步骤303、分别对每组候选位姿的全景线特征信息与二维线特征信息进行匹配,确定每组候选位姿的候选偏航角度信息。
该每组候选位姿的候选偏航角度信息为每组候选位姿的候选偏航角度集合中与该二维线特征信息匹配度最高的角度。
通过对每组候选位姿的全景线特征信息与二维线特征信息进行匹配,确定该组候选位姿的候选偏航角度信息,即确定一个偏航(yaw)角。
在匹配过程中,可以使用滑窗遍历匹配候选位姿的全景线特征信息与二维线特征信息。该匹配可以包括多模态鲁棒匹配或二维轮廓线匹配,其中,该多模态鲁棒匹配包括多重语义信息匹配或极大值抑制匹配。

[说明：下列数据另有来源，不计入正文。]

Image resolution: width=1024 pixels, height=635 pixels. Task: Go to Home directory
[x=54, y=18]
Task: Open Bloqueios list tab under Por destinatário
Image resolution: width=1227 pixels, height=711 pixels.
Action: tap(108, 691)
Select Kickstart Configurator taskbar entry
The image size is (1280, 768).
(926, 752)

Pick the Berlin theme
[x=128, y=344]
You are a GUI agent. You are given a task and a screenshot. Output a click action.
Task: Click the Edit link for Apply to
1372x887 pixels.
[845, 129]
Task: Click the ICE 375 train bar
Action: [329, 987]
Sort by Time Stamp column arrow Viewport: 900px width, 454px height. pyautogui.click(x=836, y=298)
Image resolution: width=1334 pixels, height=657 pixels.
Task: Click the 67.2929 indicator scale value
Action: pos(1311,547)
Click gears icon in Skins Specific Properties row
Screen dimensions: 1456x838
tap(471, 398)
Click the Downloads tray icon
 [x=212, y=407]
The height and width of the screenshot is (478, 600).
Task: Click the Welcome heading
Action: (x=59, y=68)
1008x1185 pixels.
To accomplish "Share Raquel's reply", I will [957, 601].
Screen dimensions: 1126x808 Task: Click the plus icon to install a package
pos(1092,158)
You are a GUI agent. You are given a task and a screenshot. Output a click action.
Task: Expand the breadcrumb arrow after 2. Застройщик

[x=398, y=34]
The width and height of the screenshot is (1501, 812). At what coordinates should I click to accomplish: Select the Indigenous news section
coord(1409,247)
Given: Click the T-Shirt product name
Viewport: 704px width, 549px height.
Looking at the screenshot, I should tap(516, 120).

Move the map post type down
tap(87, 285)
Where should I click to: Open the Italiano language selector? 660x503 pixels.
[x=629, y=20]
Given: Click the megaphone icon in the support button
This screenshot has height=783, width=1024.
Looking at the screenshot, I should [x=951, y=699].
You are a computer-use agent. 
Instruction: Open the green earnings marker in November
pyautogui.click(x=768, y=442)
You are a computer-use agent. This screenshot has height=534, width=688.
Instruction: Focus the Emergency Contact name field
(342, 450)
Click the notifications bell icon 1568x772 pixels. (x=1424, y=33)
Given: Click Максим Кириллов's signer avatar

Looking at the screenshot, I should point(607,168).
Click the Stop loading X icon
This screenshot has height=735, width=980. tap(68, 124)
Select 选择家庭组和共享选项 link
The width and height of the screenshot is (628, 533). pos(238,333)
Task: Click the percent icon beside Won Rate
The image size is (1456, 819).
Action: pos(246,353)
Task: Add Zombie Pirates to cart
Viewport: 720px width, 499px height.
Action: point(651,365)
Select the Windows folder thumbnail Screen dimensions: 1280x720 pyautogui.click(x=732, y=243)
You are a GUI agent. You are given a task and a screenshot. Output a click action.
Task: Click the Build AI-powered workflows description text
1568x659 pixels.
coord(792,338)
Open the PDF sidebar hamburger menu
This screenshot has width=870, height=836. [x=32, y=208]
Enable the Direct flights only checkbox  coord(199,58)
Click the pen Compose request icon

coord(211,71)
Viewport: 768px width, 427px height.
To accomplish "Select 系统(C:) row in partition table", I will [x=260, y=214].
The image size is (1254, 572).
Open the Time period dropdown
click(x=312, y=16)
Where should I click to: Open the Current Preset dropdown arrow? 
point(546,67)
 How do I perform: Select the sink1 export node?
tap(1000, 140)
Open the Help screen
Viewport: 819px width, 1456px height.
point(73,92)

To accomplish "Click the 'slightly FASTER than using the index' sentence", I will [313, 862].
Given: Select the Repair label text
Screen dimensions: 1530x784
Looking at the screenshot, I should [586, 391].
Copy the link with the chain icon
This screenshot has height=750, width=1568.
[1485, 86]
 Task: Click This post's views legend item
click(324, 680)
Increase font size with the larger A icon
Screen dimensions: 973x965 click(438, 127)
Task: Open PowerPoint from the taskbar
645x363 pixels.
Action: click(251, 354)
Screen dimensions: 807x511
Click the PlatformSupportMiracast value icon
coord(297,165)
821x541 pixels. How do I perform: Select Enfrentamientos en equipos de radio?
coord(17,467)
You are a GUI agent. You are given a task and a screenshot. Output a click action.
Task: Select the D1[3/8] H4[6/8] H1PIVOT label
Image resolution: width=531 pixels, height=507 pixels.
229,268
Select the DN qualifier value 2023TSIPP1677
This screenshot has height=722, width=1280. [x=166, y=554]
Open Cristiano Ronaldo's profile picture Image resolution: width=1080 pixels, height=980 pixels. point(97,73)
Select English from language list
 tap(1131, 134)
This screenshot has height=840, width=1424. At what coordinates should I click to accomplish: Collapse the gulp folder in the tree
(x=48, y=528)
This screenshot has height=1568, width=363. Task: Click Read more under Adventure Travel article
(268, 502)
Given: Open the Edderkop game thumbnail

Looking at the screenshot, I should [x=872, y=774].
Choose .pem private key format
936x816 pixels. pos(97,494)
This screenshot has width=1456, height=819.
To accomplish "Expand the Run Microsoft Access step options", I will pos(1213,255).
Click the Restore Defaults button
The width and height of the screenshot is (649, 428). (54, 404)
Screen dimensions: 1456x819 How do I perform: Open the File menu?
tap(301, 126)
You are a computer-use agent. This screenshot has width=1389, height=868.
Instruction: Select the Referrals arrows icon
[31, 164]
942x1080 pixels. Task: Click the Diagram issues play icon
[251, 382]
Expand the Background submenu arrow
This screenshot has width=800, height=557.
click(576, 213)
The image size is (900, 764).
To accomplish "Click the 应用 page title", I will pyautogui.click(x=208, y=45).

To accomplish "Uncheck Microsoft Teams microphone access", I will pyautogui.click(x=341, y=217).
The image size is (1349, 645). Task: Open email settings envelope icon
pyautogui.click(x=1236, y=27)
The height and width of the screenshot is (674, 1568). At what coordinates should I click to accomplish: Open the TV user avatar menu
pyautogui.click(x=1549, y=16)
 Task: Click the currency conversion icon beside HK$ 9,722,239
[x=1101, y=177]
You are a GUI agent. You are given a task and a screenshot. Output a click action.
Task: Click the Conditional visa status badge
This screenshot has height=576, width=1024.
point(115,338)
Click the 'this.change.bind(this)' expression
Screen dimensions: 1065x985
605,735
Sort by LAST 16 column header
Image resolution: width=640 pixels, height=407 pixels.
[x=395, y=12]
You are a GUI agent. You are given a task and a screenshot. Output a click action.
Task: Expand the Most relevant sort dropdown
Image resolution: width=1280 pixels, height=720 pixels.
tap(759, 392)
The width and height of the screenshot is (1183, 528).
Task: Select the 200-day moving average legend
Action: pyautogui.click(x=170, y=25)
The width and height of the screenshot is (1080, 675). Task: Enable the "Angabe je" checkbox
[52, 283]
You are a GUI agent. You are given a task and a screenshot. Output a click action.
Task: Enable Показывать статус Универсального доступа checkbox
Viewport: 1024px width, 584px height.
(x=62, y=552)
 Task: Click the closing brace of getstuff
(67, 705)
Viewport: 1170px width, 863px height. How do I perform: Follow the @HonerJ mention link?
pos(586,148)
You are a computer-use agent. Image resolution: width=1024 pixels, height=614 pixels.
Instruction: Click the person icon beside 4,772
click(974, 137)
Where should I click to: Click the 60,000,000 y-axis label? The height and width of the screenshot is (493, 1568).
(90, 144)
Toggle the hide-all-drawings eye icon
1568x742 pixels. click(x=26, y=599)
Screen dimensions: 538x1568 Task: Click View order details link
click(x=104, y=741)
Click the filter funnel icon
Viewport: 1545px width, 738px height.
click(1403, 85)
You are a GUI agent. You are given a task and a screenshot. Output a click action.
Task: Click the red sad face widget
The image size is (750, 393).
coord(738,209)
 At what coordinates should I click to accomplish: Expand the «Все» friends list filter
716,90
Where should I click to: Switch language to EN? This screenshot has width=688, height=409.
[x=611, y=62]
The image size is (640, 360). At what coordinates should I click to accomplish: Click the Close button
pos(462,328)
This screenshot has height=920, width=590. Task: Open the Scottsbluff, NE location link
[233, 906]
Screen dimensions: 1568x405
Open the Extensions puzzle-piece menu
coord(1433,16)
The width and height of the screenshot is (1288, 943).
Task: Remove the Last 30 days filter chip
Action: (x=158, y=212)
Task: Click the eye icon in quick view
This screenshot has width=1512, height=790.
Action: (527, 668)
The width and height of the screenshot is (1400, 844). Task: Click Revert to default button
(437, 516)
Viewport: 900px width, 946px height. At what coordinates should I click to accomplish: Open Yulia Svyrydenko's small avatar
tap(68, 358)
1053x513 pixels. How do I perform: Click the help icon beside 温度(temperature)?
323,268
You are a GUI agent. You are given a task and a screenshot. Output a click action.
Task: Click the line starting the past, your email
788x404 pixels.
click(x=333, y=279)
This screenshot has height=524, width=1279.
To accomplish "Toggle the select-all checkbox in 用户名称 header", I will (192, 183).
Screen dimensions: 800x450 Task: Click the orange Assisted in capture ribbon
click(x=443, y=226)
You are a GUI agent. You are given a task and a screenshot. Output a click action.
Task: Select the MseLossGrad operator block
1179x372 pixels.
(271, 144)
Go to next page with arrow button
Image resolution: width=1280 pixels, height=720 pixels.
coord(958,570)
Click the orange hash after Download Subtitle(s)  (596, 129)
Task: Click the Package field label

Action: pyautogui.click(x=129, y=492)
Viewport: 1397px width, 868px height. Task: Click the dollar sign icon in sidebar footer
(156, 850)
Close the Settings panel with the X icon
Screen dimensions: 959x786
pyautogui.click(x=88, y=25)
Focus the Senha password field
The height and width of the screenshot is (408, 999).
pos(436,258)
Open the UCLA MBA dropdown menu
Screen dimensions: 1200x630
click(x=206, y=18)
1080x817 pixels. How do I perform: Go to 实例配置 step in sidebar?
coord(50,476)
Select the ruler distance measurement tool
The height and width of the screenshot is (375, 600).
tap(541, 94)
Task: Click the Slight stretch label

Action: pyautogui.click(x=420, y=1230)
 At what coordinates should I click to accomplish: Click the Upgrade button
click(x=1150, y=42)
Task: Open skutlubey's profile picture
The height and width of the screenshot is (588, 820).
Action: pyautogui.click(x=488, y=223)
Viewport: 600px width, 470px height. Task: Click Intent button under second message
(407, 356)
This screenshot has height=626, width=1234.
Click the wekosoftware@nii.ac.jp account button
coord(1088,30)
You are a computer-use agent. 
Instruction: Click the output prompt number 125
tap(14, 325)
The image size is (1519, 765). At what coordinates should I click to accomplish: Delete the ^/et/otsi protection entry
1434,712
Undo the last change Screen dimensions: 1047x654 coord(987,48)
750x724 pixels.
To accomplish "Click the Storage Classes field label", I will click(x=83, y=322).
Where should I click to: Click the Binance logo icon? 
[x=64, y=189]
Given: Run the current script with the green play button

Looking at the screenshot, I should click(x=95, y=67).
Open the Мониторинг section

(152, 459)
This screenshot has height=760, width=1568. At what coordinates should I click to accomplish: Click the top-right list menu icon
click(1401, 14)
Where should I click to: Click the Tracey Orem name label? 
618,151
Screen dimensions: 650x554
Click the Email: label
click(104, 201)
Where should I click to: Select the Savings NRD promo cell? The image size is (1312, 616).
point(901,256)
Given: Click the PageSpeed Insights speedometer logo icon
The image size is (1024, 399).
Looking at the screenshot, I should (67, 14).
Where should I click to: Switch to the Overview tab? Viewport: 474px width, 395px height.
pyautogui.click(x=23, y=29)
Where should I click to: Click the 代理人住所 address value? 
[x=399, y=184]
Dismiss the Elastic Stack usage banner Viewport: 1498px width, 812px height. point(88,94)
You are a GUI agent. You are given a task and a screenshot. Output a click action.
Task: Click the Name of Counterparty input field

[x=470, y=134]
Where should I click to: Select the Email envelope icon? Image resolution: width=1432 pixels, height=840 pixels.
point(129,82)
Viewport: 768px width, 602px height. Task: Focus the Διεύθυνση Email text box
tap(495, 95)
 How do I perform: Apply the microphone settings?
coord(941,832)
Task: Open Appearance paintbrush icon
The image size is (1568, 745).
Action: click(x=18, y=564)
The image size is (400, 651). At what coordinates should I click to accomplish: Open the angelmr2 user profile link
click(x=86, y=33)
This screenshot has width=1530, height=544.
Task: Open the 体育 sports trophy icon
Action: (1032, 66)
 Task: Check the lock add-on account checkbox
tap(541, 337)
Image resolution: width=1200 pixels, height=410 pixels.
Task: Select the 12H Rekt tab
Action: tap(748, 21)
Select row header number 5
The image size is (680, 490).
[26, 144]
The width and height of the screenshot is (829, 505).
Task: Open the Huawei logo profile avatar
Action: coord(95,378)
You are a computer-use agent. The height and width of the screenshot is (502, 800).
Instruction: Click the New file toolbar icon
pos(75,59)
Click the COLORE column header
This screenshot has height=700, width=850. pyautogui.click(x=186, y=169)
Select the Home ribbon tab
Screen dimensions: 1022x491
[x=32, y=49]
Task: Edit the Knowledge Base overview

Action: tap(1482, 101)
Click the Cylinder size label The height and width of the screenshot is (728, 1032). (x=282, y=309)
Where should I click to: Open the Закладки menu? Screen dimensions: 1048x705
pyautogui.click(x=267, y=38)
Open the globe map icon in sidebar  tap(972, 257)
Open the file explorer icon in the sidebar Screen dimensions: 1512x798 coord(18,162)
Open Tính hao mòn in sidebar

其中,二维轮廓线匹配的示例说明可以参见图8B所示,其中,图8B中的(a)为一个图像的匹配过程示意,即将全景线特征信息(图中较浅较长的线)与图像的二维线特征信息(图中较深较短的线)进行匹配,图8B中的(b)为另一个图像的匹配过程示意,其匹配原理相同,此处不再赘述。
对局部的二维轮廓线匹配的示例说明可以参见图8C所示,其中,图8C中左侧的匹配示意为现有技术中的匹配方式,即采用最近点距离为垂直距离的方式进行匹配,该匹配方式存在较大误差,本申请实施例的匹配方式可以如图8C中右侧的匹配示意,即采用最近点距离为水平距离的方式进行匹配,这样的匹配方式,可以使得视觉定位更加准确。
结合图8C对两种不同的匹配方式的定位结果进行示意性说明,请参照图8D,图8D为本申请实施例的图8C的匹配方式对应的定位结果。其中,图8D中第一行为采用图8C中左侧的匹配方式对图8D中的左侧的原图进行处理后的定位结果,图8D中第二行为采用图8C中右侧的匹配方式对图8D中的左侧的原图进行处理后的定位结果。由图8D可见,本申请实施例的匹配方式的定位结果对应的边界线,与真实值(ground truth)对应的边界线,更为接近。
本申请实施例结合建筑物与非建筑物之间的分界线信息、非建筑物与非建筑物之间的分界线信息进行匹配,可以有效提升定位区分度。
对多重语义信息匹配进行解释说明,以二维线特征信息为树木与天空之间的分界线信息为例,对其基本原理进行解释说明:1)图像中树木与天空的分界线一定比地图编码中建筑物与天空的分界线高;2)图像中如果建筑物的上边界超过了图像上边界,则说明其一定比地图编码中建筑物和天空的分界线低;优化方法为:如果在匹配的过程中,某一个候选位姿违反了上述规则,则认为该候选位姿不合理。
对于多重语义信息匹配的示意可以参见图8E,如图8E所示,其中图像中树木与天空的分界线一定比地图编码中建筑物与天空的分界线高,图像中建筑物的上边界超过了图像上边界,则说明其一定比地图编码中建筑物和天空的分界线低。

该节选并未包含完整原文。